You've got to be pulling my chain... (Ethernet)

From: Allison J Parent <allisonp_at_world.std.com>
Date: Fri Apr 10 22:03:26 1998

< Allison, this was private email, but I figure this may be

OOPs, though I did check the header as classiccmp...?

< like the 11/23 and 11/73 line should run this BSD variant as
< well... what I want to know is, did the kernel fit into 64K in
< one segment, or did they spread the kernel across segment
< bounderies? If so, how?

The kernel never fit in 64kb as the pdp11 is word addressed also the MMU
operates on 4kb pages. Also the top 4kbytes are IO space. So the idea of
the kernel fitting in 64k is not relevent.
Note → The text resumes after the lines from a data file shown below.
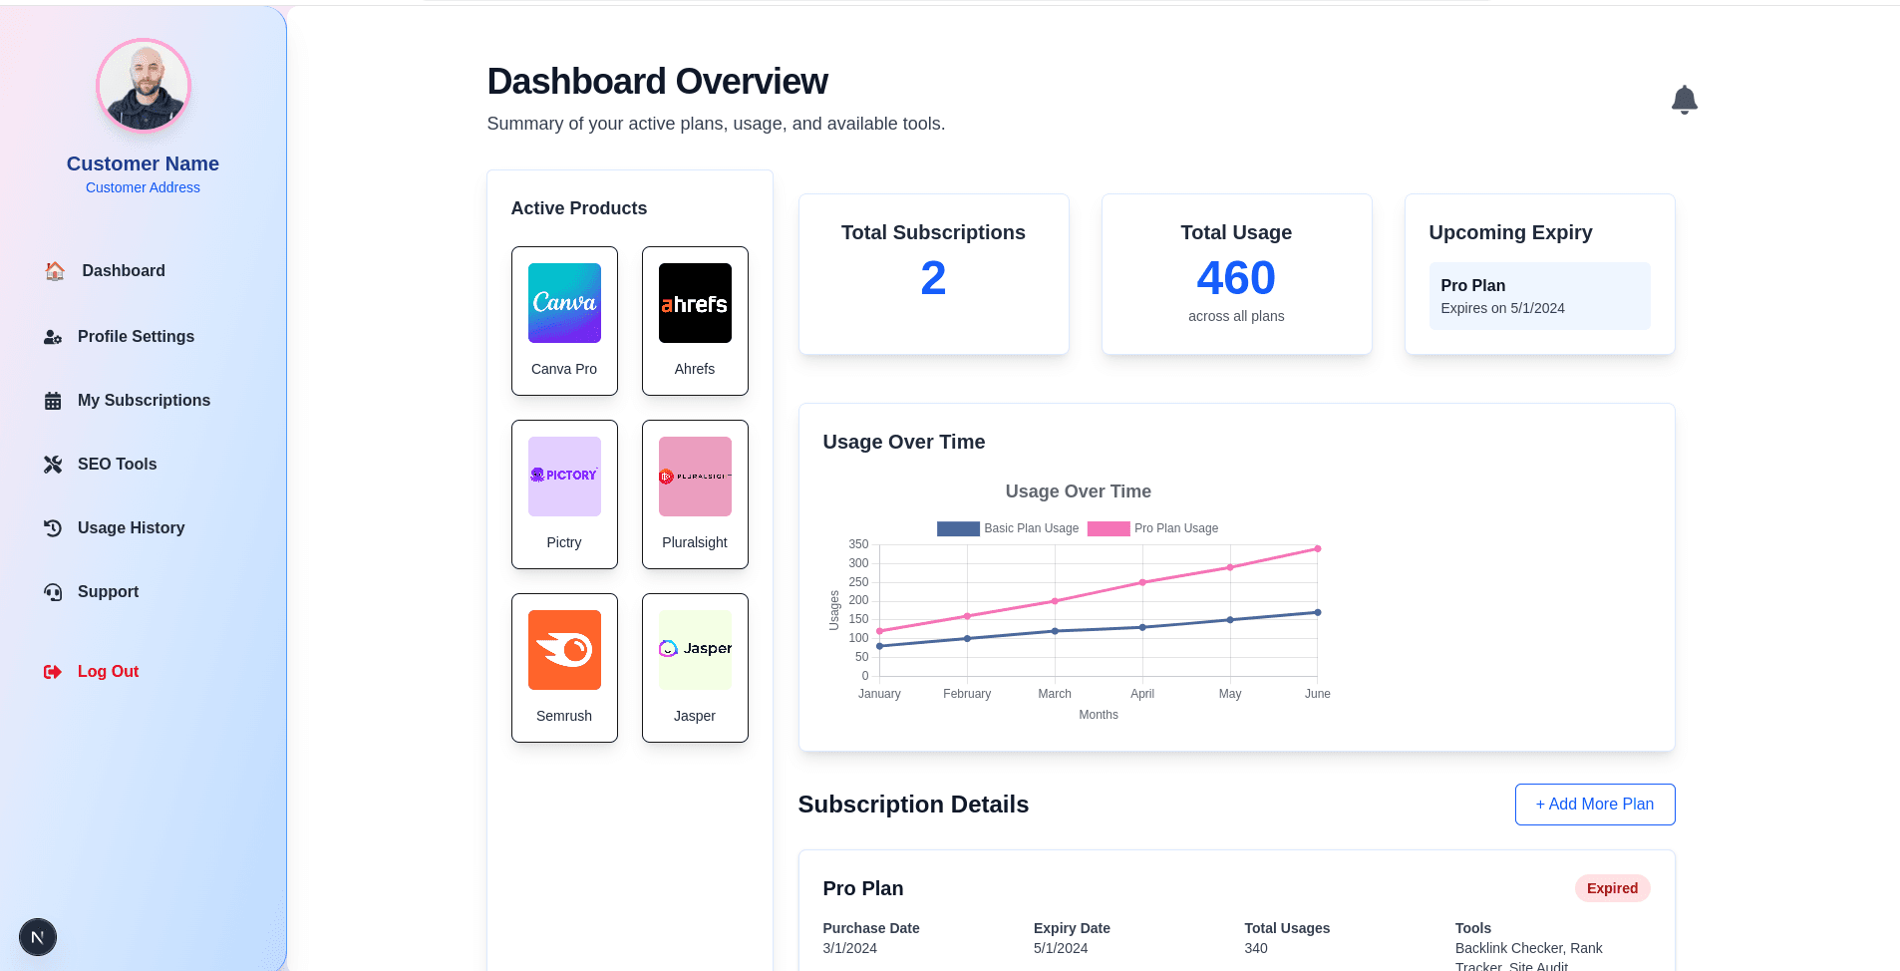
Task: Click the customer profile avatar
Action: (144, 86)
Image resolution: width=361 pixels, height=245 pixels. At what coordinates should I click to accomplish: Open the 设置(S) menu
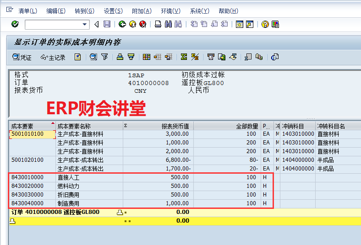113,11
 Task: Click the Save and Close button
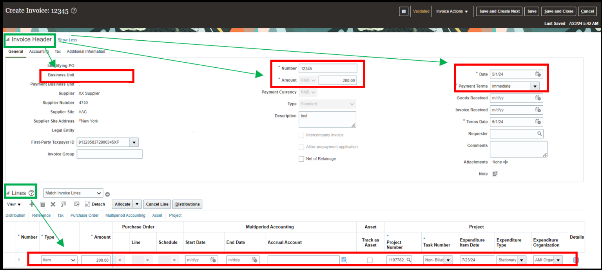pyautogui.click(x=558, y=11)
The real question was did it
fit in the 11/44 or 45 who only had 256k (18bit addresses) space. The
11/23 and later Qbus machines were Q22 (4mb address space). The larger
space means more available ram that can be used without resorting to
swapping (or at least less frequently).

Also PDP11s come in two other flavors, those with I&D space and those
without. The 11/23 and 11/34 are those without. The 44, 45, 70, 73,
83 and others have I&D which means that Instructions and Data spaces can
be seperate doubling the amount of memory available. Added to that is
user and system space (memory protection between processes). So it's
possible for a PDP11 to actaully address four distinct areas of memory
that are non-overlapping and all 64k in size. Practical considerations
limit it to less than that but it's nearly so and likely they would
overlap as well.

< I mean, I could see overlays (in the kernel... blech!), but I
< don't remember the 11 supporting long long jumps... and address
< value was 16 bits, period. Still, I was never great at 11

True of all segmented address machines. The larger 256k or 4mb space is
broken into pages of which up to 8 are mapped into the 16bit address
space. To do a long jump what is really done is the cpu remapped the
needed page into logical space and does a 16bit jump to that page.
The top 4 bits determine what page register is addressed and the contents
of that register is appended to the lower 12 bit to form the larger
address needed to manage a 4mb space.

It takes 8 MMU registers and uses the content of the reg plus the 16bit
address to form an address in physical space.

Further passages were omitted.